* Task statement: Extend the news report on the Ituango dam floods in Colombia, which appears below, starting right after its last sentence.

Source document below:

At least 25,000 people in Colombia have been evacuated after fresh floods caused by the Ituango hydroelectric dam on Monday followed the flooding of the Cauca river on May 12.
The failure of the dam forced about 5,000 people living on the riverside to leave their homes during the last flood, which razed a village, including two bridges, a school and a clinic.
Public Services of Medellin (EPM), the company in charge of the project, said the latest flow is "moderate," but the amount of water is enough to raise the Cauca river to dangerous levels.
The National Unit of Risk and Disaster Management (Ungrd) ordered the evacuation of Puerto Valdivia, Puerto Antioquia, and the Caceres and Taraza municipalities, which would be flooded within 48 minutes, two hours and two hours, ten minutes respectively if the dam breaks.
Other municipalities, such as Nechi and Caucasia, are on orange alert, while towns further downstream – such as San Jacinto del Cauca – are on yellow alert.
"The company is doing its best effort and works tirelessly to control the situation and assist the communities in the best way possible," EPM said in a statement.

End of Source document.
Excerpted records below:

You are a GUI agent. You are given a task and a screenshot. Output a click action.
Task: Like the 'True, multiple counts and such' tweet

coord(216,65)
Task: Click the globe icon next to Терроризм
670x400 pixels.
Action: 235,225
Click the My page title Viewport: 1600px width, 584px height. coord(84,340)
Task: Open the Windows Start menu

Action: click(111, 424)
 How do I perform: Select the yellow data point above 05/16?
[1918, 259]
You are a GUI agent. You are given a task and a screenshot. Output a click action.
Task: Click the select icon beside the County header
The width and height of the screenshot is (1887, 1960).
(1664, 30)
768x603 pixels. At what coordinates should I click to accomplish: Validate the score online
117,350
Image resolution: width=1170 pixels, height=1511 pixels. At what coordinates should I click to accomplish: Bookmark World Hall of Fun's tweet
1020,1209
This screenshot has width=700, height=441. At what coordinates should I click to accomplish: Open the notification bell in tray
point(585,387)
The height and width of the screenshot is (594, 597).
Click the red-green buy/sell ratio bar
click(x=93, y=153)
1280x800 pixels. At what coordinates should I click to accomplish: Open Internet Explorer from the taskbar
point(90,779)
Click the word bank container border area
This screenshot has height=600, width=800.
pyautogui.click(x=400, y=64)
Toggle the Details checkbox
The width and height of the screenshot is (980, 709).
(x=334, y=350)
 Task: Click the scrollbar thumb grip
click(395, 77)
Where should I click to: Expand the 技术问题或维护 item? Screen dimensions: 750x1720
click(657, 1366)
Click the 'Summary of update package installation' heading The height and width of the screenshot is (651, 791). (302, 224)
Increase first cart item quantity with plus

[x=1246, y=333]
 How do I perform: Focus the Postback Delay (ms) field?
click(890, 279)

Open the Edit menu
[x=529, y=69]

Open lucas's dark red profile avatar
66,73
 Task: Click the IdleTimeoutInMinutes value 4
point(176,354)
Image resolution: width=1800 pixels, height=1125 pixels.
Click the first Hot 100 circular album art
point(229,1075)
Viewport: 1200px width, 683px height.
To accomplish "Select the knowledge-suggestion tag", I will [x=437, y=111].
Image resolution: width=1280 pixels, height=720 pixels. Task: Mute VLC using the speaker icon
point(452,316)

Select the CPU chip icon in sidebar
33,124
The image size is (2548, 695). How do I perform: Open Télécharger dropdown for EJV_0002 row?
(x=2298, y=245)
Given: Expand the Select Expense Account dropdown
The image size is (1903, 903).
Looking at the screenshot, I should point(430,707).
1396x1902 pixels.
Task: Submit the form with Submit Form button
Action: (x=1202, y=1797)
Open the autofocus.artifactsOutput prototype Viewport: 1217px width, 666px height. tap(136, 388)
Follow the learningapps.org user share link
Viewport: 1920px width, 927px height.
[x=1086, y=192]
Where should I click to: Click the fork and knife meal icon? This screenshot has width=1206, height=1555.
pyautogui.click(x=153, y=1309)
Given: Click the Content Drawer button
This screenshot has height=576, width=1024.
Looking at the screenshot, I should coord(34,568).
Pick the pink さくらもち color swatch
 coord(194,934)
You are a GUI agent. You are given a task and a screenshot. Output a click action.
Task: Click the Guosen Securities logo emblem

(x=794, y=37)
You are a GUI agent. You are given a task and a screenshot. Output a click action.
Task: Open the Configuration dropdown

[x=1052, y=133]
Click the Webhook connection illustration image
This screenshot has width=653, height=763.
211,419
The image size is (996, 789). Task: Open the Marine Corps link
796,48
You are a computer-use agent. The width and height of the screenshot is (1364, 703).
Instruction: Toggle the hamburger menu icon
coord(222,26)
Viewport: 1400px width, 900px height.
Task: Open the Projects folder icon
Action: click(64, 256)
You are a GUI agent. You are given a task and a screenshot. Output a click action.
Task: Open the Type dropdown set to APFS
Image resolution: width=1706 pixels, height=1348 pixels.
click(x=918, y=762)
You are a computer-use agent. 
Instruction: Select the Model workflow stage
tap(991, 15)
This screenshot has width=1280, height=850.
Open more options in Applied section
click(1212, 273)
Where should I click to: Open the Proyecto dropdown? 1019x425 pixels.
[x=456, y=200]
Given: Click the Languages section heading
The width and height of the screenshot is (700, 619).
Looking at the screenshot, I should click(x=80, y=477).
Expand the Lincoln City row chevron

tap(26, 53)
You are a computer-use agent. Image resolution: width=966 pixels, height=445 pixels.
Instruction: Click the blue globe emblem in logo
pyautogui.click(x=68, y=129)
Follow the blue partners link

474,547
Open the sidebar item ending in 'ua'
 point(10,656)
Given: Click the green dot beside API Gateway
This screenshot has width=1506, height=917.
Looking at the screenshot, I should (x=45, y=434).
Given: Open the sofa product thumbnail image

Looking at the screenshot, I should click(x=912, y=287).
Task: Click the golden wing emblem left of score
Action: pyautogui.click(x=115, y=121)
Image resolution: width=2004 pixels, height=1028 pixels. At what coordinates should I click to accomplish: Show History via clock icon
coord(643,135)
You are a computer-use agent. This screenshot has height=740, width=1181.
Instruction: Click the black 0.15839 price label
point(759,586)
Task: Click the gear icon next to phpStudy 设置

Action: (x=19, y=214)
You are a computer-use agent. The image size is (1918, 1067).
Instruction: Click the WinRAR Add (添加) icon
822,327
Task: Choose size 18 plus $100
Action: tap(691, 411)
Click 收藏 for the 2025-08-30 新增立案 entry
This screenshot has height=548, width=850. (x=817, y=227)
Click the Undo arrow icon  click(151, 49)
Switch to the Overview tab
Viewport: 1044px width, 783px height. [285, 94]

End of Excerpted records.

* Answer section:
"EPM is deeply concerned by the events, the effects on people, and reaffirms its gratefulness to citizens, authorities and organizations in solidarity."
Indigenous riverside communities and environmental activists have long warned about the risks of the project. In the wake of the disaster, they are now demanding the river be allowed to flow freely and the project be halted.
"The great environmental and social problem caused by #Hidroituango – that has severely affected the tranquility, the life projects, the subsistence means and the homes of the riverside communities in 17 localities in four departments, even threatening the lives of more than 120,000 people – is being managed by the same ones that caused it," said the Rios Vivos Movement of Antioquia, a social organization of riverside inhabitants opposing the hydroelectric project, and the Collective of Lawyers Jose Alvear Restrepo (CAJAR) in a statement.
"The ones responsible for this tragedy claim they're working on a solution, but don't take into account the affected communities nor their representative organisms, such as the Rios Vivos Movement of Antioquia.
"Part of this discriminatory management is the information bias by which the truth of what's happening is being hidden and manipulated, as well as the real dimension and imminence of the danger."
A people's assembly in Puerto Valdivia, one of the displaced communities, raised two main issues: first, that the Cauca river must flow freely; second, that the Hidroituango dam wall actually worsens the problem. "It's not the people's will, but that of the EPM," one attendee said.
So far, calls have been issued for 25,234 people to be evacuated from various communities, but some are refusing to leave their homes because they fear that doing so could result in the loss of their land and property.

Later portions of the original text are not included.